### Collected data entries

== Segment start ==

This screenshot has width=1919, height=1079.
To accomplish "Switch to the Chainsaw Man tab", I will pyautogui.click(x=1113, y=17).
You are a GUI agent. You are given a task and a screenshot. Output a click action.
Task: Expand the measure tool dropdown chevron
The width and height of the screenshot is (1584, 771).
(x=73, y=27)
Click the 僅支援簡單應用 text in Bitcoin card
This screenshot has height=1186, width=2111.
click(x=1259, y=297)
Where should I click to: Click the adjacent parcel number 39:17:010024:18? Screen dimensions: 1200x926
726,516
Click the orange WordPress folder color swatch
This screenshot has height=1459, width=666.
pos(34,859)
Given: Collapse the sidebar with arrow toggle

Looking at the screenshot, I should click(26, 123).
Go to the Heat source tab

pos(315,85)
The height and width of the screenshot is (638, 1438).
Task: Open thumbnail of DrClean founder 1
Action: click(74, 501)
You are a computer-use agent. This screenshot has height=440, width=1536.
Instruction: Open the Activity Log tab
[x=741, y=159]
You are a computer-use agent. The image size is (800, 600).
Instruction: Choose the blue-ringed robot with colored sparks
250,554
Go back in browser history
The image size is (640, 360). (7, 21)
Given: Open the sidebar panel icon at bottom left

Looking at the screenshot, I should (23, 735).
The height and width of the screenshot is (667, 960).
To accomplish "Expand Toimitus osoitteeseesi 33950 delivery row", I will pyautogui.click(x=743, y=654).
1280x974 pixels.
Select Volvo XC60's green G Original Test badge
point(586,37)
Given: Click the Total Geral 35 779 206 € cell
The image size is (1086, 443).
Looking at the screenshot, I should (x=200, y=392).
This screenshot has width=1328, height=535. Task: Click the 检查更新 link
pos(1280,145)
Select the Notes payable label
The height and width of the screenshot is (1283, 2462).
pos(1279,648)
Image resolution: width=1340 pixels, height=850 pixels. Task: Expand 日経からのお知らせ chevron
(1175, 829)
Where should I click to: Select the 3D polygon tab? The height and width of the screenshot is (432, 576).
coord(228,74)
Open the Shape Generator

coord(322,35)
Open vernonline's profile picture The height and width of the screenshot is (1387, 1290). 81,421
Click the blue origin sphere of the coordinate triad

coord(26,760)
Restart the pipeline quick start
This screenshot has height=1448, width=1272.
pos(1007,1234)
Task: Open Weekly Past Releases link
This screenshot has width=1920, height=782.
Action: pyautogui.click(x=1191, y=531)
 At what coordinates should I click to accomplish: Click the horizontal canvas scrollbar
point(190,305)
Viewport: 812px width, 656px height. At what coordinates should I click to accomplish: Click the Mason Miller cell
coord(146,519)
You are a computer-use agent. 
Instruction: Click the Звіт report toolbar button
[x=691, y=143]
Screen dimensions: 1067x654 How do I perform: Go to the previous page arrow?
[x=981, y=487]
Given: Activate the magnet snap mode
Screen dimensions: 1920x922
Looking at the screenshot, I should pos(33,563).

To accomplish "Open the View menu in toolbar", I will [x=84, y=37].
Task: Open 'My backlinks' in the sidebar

== Segment end ==

### EXERCISE OBJECTIVE
Transcribe the data above in full, exactly as it appears.

### ANSWER
This screenshot has width=1919, height=1079.
To accomplish "Switch to the Chainsaw Man tab", I will pyautogui.click(x=1113, y=17).
You are a GUI agent. You are given a task and a screenshot. Output a click action.
Task: Expand the measure tool dropdown chevron
The width and height of the screenshot is (1584, 771).
(x=73, y=27)
Click the 僅支援簡單應用 text in Bitcoin card
This screenshot has height=1186, width=2111.
click(x=1259, y=297)
Where should I click to: Click the adjacent parcel number 39:17:010024:18? Screen dimensions: 1200x926
726,516
Click the orange WordPress folder color swatch
This screenshot has height=1459, width=666.
pos(34,859)
Given: Collapse the sidebar with arrow toggle

Looking at the screenshot, I should click(26, 123).
Go to the Heat source tab

pos(315,85)
The height and width of the screenshot is (638, 1438).
Task: Open thumbnail of DrClean founder 1
Action: click(74, 501)
You are a computer-use agent. This screenshot has height=440, width=1536.
Instruction: Open the Activity Log tab
[x=741, y=159]
You are a computer-use agent. The image size is (800, 600).
Instruction: Choose the blue-ringed robot with colored sparks
250,554
Go back in browser history
The image size is (640, 360). (7, 21)
Given: Open the sidebar panel icon at bottom left

Looking at the screenshot, I should (23, 735).
The height and width of the screenshot is (667, 960).
To accomplish "Expand Toimitus osoitteeseesi 33950 delivery row", I will pyautogui.click(x=743, y=654).
1280x974 pixels.
Select Volvo XC60's green G Original Test badge
point(586,37)
Given: Click the Total Geral 35 779 206 € cell
The image size is (1086, 443).
Looking at the screenshot, I should (x=200, y=392).
This screenshot has width=1328, height=535. Task: Click the 检查更新 link
pos(1280,145)
Select the Notes payable label
The height and width of the screenshot is (1283, 2462).
pos(1279,648)
Image resolution: width=1340 pixels, height=850 pixels. Task: Expand 日経からのお知らせ chevron
(1175, 829)
Where should I click to: Select the 3D polygon tab? The height and width of the screenshot is (432, 576).
coord(228,74)
Open the Shape Generator

coord(322,35)
Open vernonline's profile picture The height and width of the screenshot is (1387, 1290). 81,421
Click the blue origin sphere of the coordinate triad

coord(26,760)
Restart the pipeline quick start
This screenshot has height=1448, width=1272.
pos(1007,1234)
Task: Open Weekly Past Releases link
This screenshot has width=1920, height=782.
Action: pyautogui.click(x=1191, y=531)
 At what coordinates should I click to accomplish: Click the horizontal canvas scrollbar
point(190,305)
Viewport: 812px width, 656px height. At what coordinates should I click to accomplish: Click the Mason Miller cell
coord(146,519)
You are a computer-use agent. 
Instruction: Click the Звіт report toolbar button
[x=691, y=143]
Screen dimensions: 1067x654 How do I perform: Go to the previous page arrow?
[x=981, y=487]
Given: Activate the magnet snap mode
Screen dimensions: 1920x922
Looking at the screenshot, I should pos(33,563).

To accomplish "Open the View menu in toolbar", I will [x=84, y=37].
Task: Open 'My backlinks' in the sidebar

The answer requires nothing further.